• _Exercise aim_: Please copy each of the entries below back word for word.
— begin —
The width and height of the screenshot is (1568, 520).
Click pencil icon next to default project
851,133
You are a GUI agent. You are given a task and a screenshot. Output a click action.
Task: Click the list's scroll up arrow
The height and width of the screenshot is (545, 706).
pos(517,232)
— end —
• _Correct answer_:
The width and height of the screenshot is (1568, 520).
Click pencil icon next to default project
851,133
You are a GUI agent. You are given a task and a screenshot. Output a click action.
Task: Click the list's scroll up arrow
The height and width of the screenshot is (545, 706).
pos(517,232)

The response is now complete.